Oh, please excuse my blog. I am in the process of changing it up a bit. Please give me your opinion on the current background. Is it too depressing? I thought it was cool (but it does border on depressing I think- especially for those of us in bleak, cold ND right now). Give me your thoughts!
Here is what you will need to get started. Except for the crushed red peppers...pretend they are peppercorns in a pepper grinder, K?
Chicken Tortilla Soup
1/2 c. onion, chopped
1 tsp. minced garlic (I LOVE garlic, so I added about 1/2 Tbsp)
2 Tbsp. butter
32 oz. low-sodium chicken broth
16 oz.
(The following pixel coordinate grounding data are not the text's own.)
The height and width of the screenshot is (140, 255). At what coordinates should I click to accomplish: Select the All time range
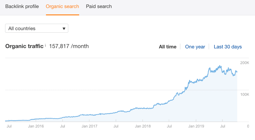pos(168,47)
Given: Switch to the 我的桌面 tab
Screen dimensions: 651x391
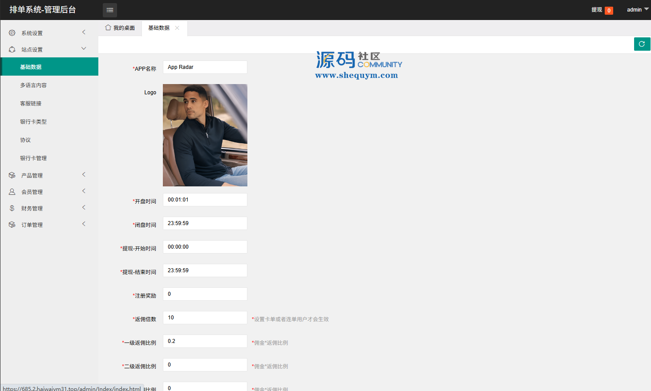Looking at the screenshot, I should pyautogui.click(x=120, y=28).
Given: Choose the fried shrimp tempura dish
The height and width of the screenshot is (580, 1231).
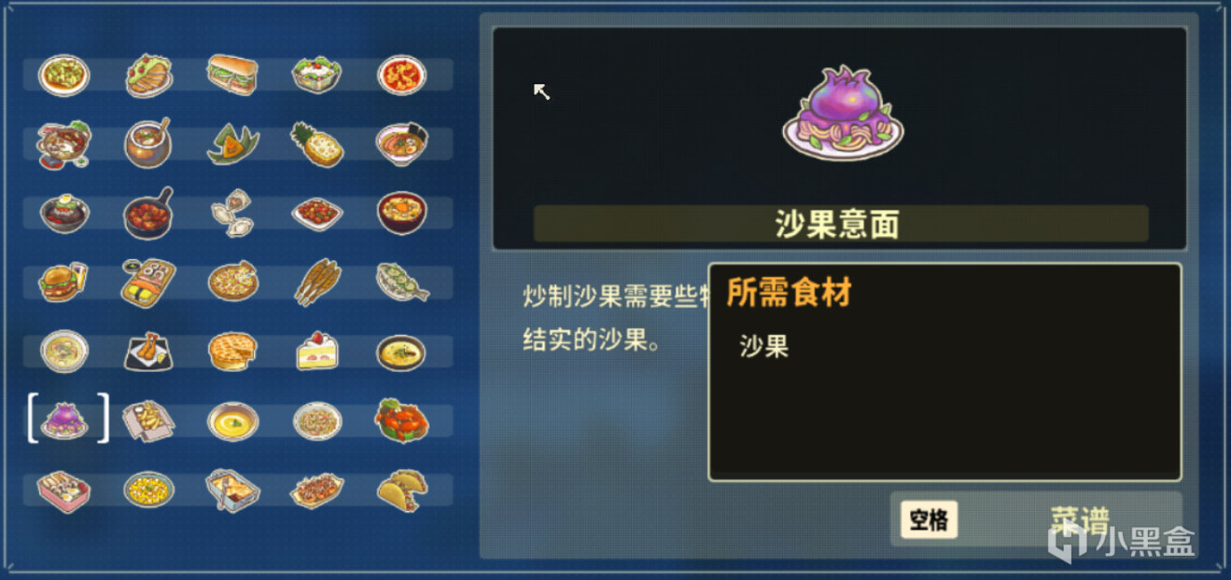Looking at the screenshot, I should tap(147, 351).

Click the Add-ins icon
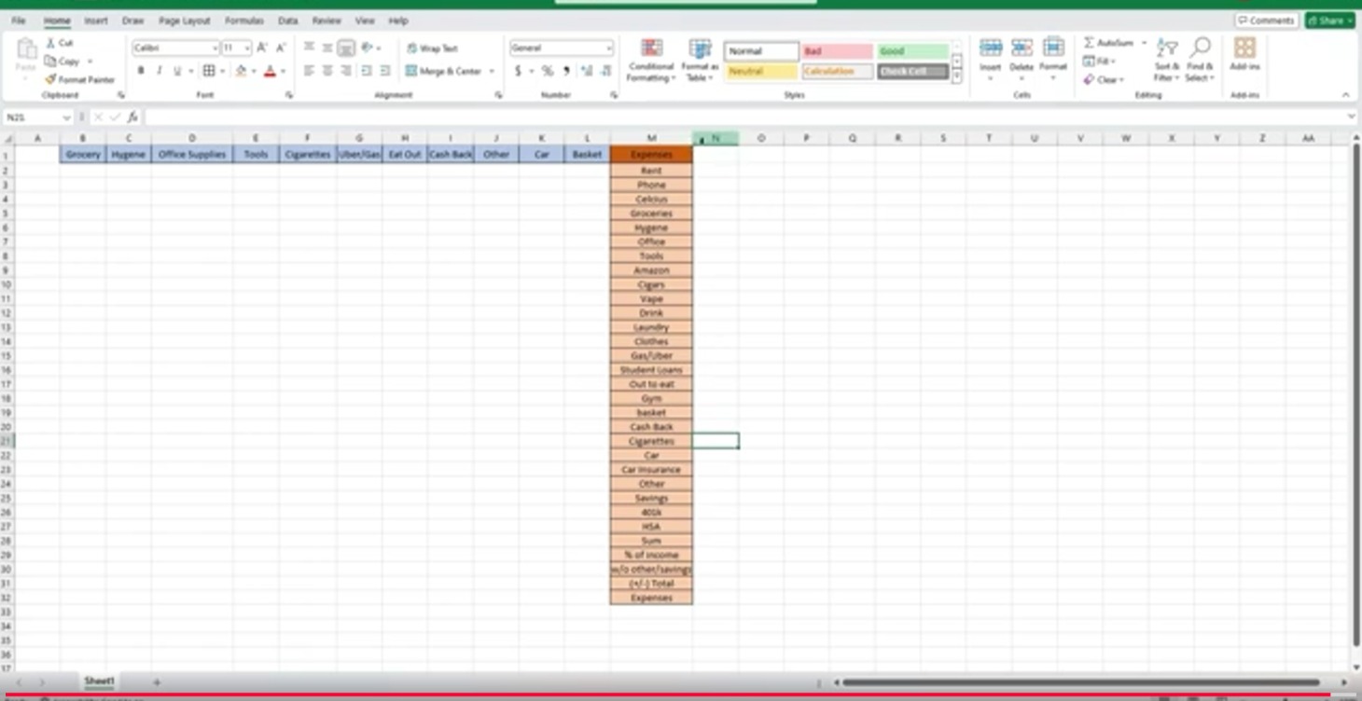1244,54
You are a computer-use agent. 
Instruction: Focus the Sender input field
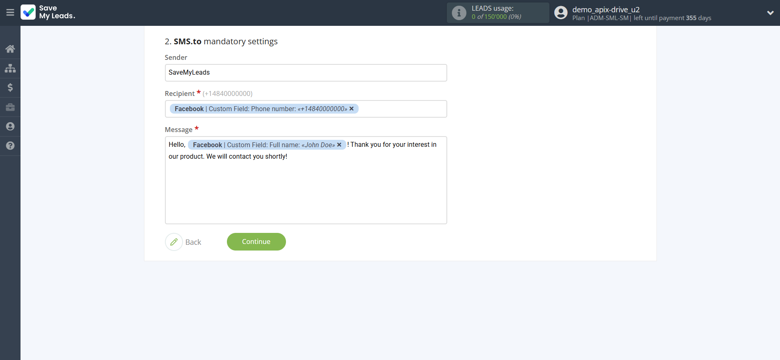click(x=306, y=73)
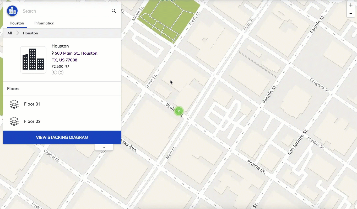Select the Houston tab
Screen dimensions: 357x209
(x=17, y=23)
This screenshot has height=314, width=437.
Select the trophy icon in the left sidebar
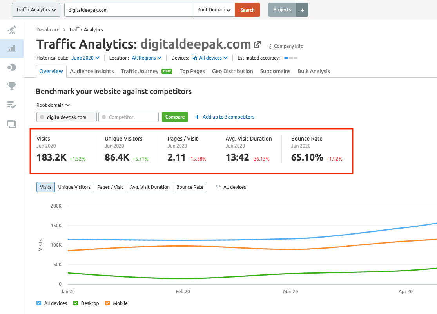(11, 86)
Salsa (I use my own homemade)
2 c. cooked, shredded chicken breasts (I like to boil mine while I am chopping and sauteing vegetables)
1/2 c. chopped red bell pepper (I used 1 whole)
1/4 tsp. coarsely ground pepper
2 bay leaves
1/2 c. Canola oil
6 (6-inch) corn tortillas, cut into 1/2" pieces
Kosher Salt (to lightly sprinkle on hot, cooked tortillas, optional)
1 c. shredded Cheddar cheese
In Dutch oven, cook onion and garlic in butter over medium heat, stirring occasionally, until onion is tender. Add chicken broth, salsa, shredded chicken, bell pepper, pepper, and bay leaves. Bring to a boil. Cover; reduce heat to low. Simmer, stirring occasionally, 20 minutes. Remove bay leaves.
Meanwhile, in a large skillet, heat oil over medium heat until hot. Fry tortilla strips in oil until light golden brown. Remove with a slotted spoon and place on paper-towel lined plate to soak up excess oil. Sprinkle a bit of kosher salt on, if desired.
Ladle soup into bowls and top with avocado, shredded cheese, sour cream, and tortilla strips.